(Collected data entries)
++++++
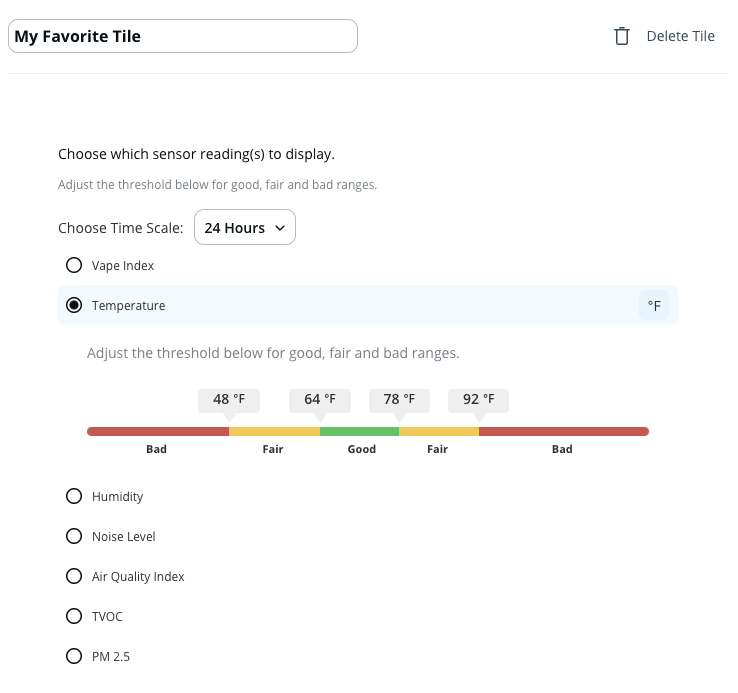Viewport: 738px width, 693px height.
Task: Toggle the °F temperature unit button
Action: (x=654, y=306)
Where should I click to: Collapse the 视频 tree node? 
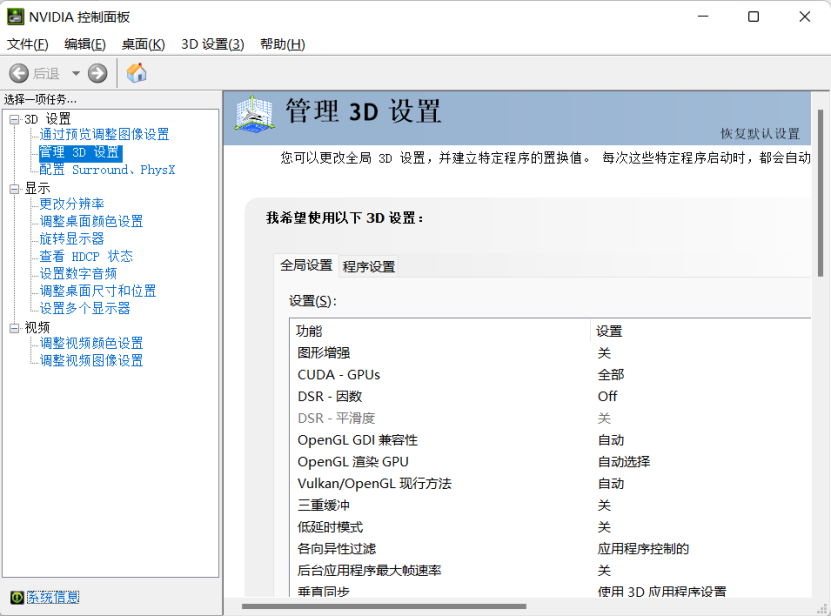click(14, 328)
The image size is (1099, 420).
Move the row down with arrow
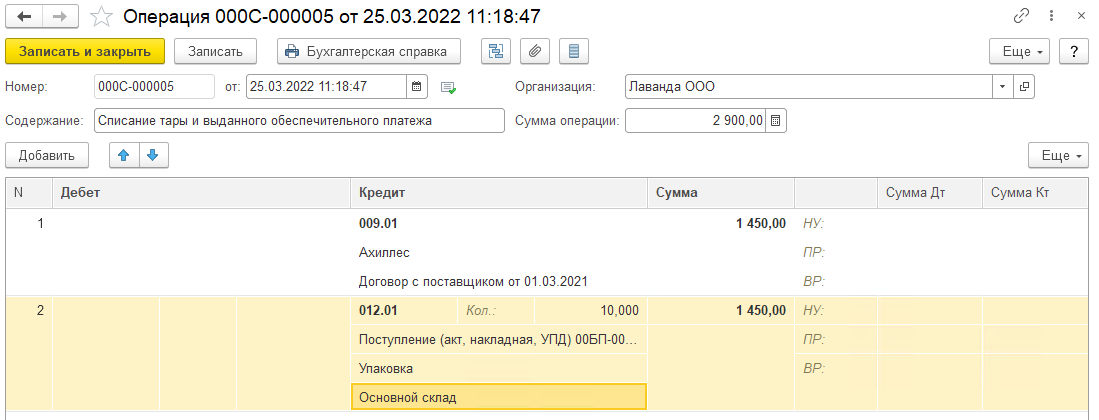point(153,156)
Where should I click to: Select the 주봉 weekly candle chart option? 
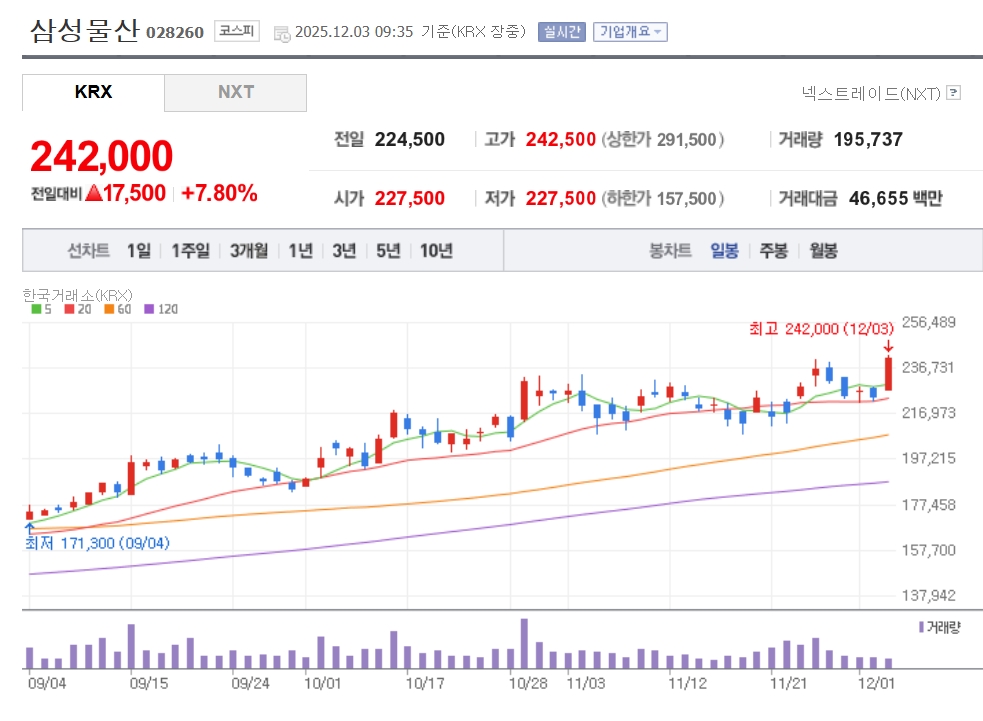773,250
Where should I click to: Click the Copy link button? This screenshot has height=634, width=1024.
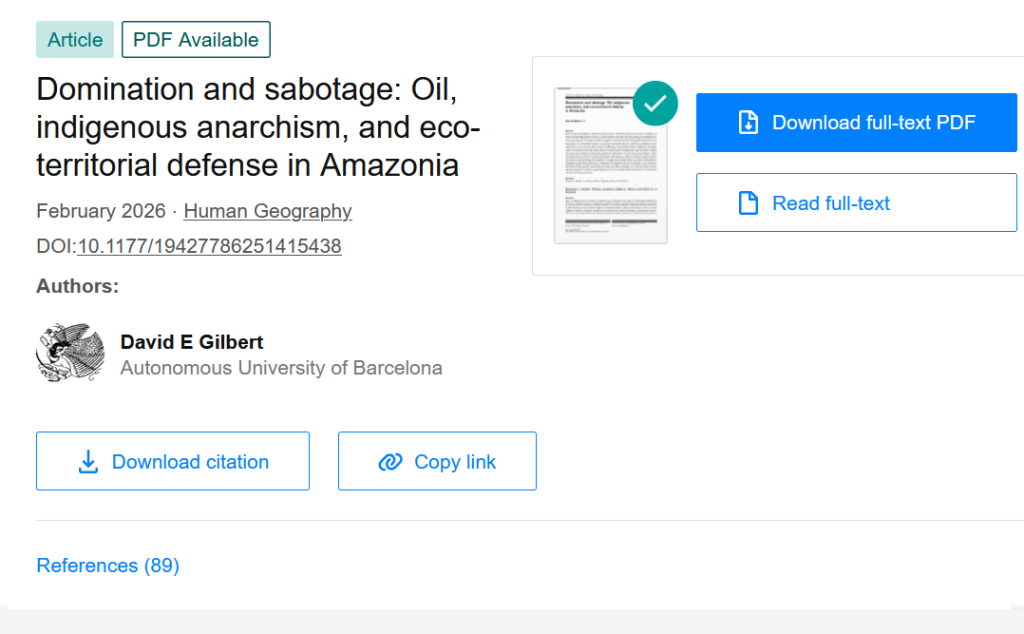tap(438, 461)

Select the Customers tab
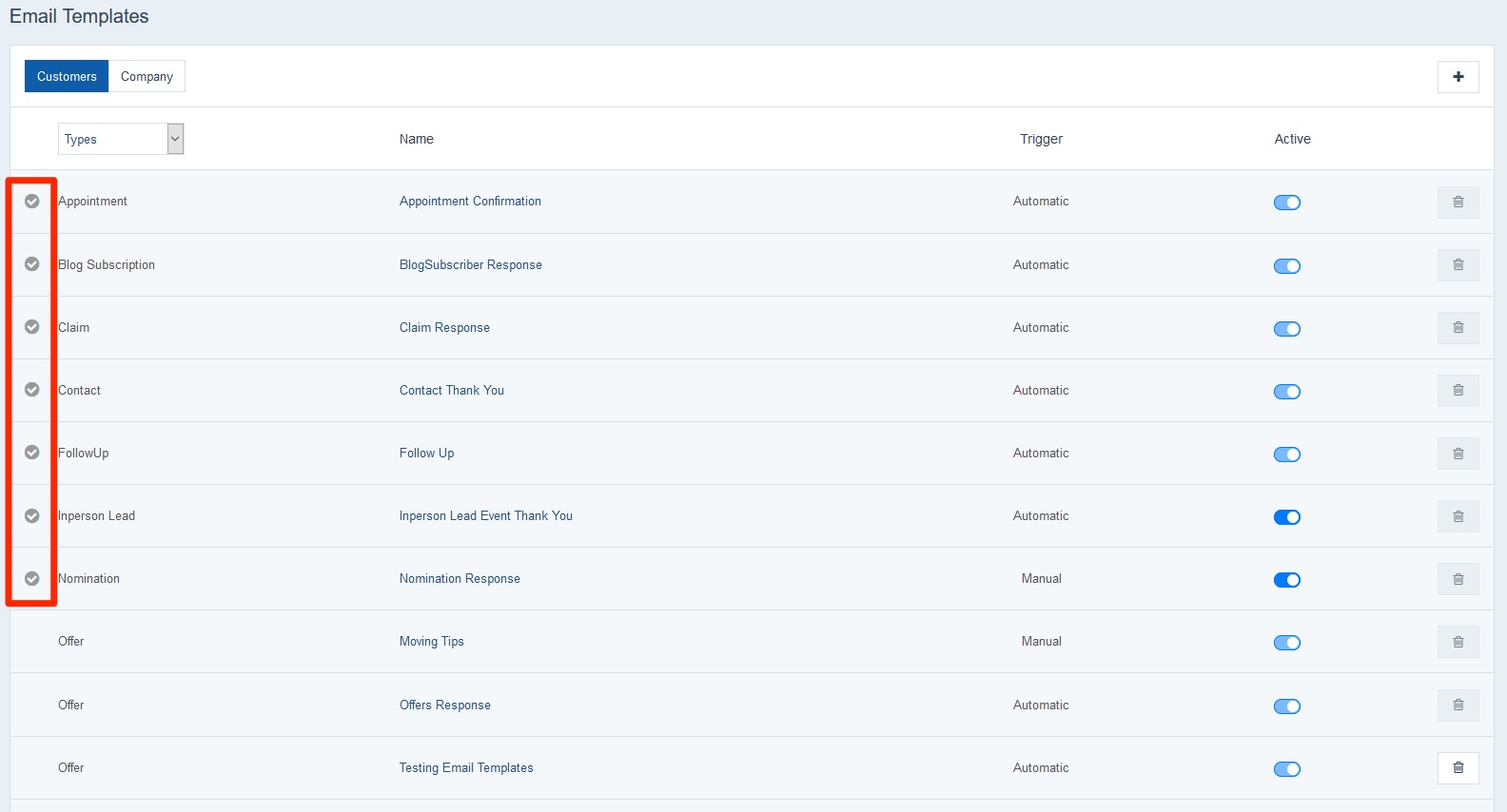click(x=67, y=77)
++++++
Excluding pictures, copy exactly the lines from the line containing "Where should I click to: Click" through the last line of the data, inclusive.

Where should I click to: Click the Copy link button? This screenshot has height=634, width=1024.
tap(438, 461)

Select the Customers tab
click(x=67, y=77)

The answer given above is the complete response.